失血性休克（HS）是临床上常见重症，常起因于创伤、手术导致的大出血。患者复苏一至二周后后常面临二次死亡峰期，即发生全身炎症反应综合征（SIRS）以及多器官功能障碍综合征（MODS），占ICU病人死因的50%以上。急性肺损伤（ALI）是MODS的主要组成部分，也是患者的最直接死因。HS复苏后一周内是防治SIRS和ALI的最佳时期。但HS导致SIRS-MODS的机制尚不清楚，临床缺乏干预靶点，国际上尚无遏制患者进入二次死亡峰期的有效措施。我们的前期研究发现HS后内源性损伤相关分子模式分子HMGB1通过诱导其本身在肺泡巨噬细胞的内化和一条新的细胞内信号通路导致肺泡巨噬细胞焦亡，进而深度影响肺炎症过程，促进ALI的形成。本研究中我们将进一步从分子、细胞、动物及临床水平研究肺泡巨噬细胞焦亡在创伤与HS所致的ALI中的作用和机制，为有效遏制HS后患者进入SIRS-MODS阶段提供干预治疗靶标。

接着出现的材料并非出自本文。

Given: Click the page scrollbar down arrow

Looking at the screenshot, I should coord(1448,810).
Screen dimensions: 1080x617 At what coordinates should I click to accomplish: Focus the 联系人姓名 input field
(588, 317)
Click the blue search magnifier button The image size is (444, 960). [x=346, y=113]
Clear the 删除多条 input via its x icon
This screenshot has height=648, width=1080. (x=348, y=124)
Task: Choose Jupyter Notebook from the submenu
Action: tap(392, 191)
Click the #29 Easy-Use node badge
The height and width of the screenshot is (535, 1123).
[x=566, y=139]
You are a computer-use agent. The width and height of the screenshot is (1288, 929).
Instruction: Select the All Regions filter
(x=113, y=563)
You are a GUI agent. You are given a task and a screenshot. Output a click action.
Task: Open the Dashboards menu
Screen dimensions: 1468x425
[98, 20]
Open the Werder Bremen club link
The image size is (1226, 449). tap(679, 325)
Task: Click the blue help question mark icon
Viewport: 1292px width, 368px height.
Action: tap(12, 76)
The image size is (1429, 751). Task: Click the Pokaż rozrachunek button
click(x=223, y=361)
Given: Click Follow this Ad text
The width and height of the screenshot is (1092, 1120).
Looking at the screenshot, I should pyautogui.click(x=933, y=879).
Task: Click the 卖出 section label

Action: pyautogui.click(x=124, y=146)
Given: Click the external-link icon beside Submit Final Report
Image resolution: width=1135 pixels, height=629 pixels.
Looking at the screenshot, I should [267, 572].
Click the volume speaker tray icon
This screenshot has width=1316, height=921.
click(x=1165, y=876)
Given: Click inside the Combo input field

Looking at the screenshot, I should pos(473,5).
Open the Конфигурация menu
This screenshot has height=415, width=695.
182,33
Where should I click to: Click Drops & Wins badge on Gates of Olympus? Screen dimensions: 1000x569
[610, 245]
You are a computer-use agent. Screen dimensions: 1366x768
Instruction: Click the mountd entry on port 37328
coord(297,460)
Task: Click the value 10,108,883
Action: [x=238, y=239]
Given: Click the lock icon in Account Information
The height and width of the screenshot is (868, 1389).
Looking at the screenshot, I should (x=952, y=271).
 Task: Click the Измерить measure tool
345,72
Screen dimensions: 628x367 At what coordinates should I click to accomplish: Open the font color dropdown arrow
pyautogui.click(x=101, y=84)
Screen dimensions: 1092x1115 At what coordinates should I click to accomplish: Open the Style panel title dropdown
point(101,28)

失血性休克（HS）是临床上常见的病症，常起因于创伤，手术导致的大出血。HS 患者复苏后的一至二周内常面临着第二次死亡峰期，多由于发生全身炎症反应综合征（SIRS）。HS 患者中SIRS 的发生率高达43.2%，并可进一步发展为多器官功能障碍综合征（MODS）。急性肺损伤（ALI）是MODS 的主要组成部分，也是导致病人死亡的直接原因之一。在HS复苏后的一周内，是临床上干预防治SIRS和ALI的最佳时期。但HS导致SIRS-MODS 的机制尚不清楚，临床上缺乏干预靶点，目前尚无遏制患者进入第二次死亡峰期的有效措施。本项目的主要研究结果：1）通过对 WT，RAGE-/-和Nlrp3-/-小鼠，及体外分离的肺血管内皮细胞（MLVEC）的研究发现，HS通过HMGB1-RAGE信号通路增加LPS诱导的MLVEC焦亡；2）通过对WT小鼠，及WT，TLR4-/-和RAGE-/-小鼠分离的MLVEC研究发现，HS通过ROS-TXNIP通路增强LPS的致Nlrp3焦亡小体的激活作用；3）采用体外分离的WT，RAGE-/-和TLR4-/-小鼠的MLVEC研究发现，HMGB1通过RAGE和dynamin依赖的信号通路发生内吞作用；4）内吞的HMGB1致溶酶体破裂和Cathepsin B激活，并促进焦亡小体的形成，Caspase-1的活化和IL-1β的释放。本研究初步证实，HMGB1 通过RAGE和dynamin 依赖的信号通路启动MLVEC内吞HMGB1；内吞的HMGB1 随后触发一系列细胞内的分子效应，包括溶酶体破裂，CathepsinB的释放与活化，焦亡小体的形成和Caspase-1 的激活，最终导致MLVEC的焦亡。通过本课题的研究，我们基本明确了MLVEC焦亡在HS后ALI发生发展中的重要作用及机制，阐明了HS诱导MLVEC焦亡的分子机制，为临床干预防治HS后ALI提供了靶点及理论依据。